◆ Directions for this task:
Below are some records. Count the lines with "computer" in them and give nothing but the total.
# # # # #
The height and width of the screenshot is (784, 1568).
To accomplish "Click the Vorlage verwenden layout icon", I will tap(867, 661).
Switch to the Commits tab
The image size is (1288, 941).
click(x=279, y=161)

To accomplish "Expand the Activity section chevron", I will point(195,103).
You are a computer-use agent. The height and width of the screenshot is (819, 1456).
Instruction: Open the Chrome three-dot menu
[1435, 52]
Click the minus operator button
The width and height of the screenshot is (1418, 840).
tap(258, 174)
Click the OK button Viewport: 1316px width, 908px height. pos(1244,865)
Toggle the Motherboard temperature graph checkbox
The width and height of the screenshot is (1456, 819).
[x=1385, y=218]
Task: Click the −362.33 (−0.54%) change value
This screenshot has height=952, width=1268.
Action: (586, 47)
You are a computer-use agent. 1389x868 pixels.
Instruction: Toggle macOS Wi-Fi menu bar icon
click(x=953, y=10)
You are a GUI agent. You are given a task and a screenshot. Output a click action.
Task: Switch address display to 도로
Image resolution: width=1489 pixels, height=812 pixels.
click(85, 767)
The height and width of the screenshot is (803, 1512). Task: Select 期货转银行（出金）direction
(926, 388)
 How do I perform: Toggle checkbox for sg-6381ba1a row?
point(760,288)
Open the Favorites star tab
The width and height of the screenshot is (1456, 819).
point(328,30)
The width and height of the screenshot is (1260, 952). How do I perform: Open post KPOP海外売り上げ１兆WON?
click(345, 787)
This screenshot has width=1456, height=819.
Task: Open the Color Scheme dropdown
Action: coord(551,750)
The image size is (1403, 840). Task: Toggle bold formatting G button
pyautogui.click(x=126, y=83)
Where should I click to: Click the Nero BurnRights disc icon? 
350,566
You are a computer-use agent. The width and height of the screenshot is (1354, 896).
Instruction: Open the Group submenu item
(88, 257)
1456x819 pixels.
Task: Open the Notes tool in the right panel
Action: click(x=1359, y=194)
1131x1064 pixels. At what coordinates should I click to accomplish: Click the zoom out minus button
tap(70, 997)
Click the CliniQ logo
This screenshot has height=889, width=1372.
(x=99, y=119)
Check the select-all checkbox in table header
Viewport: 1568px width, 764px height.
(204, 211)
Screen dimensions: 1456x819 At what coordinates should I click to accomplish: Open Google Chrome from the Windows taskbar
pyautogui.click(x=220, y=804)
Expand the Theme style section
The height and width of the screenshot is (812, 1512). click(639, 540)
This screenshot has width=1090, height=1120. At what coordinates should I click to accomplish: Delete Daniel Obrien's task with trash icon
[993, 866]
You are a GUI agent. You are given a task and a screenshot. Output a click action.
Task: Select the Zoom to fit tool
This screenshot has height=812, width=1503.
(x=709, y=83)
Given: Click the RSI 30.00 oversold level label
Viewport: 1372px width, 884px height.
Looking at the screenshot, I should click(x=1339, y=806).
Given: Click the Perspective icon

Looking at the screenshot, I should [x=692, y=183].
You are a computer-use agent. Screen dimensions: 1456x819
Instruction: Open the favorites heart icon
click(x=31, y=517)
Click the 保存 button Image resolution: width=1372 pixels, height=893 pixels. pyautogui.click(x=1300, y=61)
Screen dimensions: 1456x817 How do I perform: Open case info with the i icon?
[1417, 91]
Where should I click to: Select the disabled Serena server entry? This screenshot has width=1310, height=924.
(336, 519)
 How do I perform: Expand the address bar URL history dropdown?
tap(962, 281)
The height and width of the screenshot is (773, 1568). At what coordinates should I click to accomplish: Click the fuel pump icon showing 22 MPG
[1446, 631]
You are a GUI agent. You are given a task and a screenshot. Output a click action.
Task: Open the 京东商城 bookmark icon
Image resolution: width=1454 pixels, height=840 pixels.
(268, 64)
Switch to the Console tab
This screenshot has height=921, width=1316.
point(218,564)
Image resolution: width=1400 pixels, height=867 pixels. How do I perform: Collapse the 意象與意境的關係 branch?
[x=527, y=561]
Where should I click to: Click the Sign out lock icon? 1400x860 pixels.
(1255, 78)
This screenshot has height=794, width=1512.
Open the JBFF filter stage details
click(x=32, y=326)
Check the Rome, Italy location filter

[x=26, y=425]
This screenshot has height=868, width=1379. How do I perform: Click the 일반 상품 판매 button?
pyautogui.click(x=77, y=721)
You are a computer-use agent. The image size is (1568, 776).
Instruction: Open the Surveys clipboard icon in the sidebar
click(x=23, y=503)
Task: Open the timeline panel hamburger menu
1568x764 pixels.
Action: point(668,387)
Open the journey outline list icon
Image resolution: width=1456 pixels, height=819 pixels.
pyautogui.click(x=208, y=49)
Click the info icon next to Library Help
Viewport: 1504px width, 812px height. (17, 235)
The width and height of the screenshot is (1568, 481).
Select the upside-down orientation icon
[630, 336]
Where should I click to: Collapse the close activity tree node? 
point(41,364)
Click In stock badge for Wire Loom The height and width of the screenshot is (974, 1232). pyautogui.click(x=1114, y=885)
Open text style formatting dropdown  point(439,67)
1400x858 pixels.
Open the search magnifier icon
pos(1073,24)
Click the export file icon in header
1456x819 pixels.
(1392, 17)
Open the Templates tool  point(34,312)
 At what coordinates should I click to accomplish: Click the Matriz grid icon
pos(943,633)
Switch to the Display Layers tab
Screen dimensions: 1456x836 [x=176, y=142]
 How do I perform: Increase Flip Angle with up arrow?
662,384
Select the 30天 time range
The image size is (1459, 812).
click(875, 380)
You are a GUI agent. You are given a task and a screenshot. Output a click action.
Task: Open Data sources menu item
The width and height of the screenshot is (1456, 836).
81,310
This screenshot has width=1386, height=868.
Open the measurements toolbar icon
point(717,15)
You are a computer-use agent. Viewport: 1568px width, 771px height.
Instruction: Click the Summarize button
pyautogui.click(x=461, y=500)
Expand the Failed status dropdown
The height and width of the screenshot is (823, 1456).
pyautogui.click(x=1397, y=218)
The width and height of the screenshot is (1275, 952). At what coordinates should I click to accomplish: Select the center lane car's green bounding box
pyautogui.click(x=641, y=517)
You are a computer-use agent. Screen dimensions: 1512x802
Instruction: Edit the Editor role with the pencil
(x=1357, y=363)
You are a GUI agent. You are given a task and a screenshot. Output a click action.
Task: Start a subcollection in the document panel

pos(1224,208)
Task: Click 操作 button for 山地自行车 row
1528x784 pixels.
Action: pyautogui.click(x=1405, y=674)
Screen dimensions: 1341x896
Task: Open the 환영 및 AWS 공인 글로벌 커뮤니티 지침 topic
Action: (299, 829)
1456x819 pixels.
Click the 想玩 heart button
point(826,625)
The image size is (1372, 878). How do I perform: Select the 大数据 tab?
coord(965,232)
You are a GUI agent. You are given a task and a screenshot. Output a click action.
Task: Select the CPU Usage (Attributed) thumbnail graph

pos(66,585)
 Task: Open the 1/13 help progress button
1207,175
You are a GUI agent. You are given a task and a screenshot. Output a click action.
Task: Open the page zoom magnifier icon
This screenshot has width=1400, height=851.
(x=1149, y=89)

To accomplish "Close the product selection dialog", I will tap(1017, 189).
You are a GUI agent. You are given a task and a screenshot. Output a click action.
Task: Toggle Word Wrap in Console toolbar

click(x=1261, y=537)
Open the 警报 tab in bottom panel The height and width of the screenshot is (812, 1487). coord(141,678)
# # # # #
◆ Written response:
7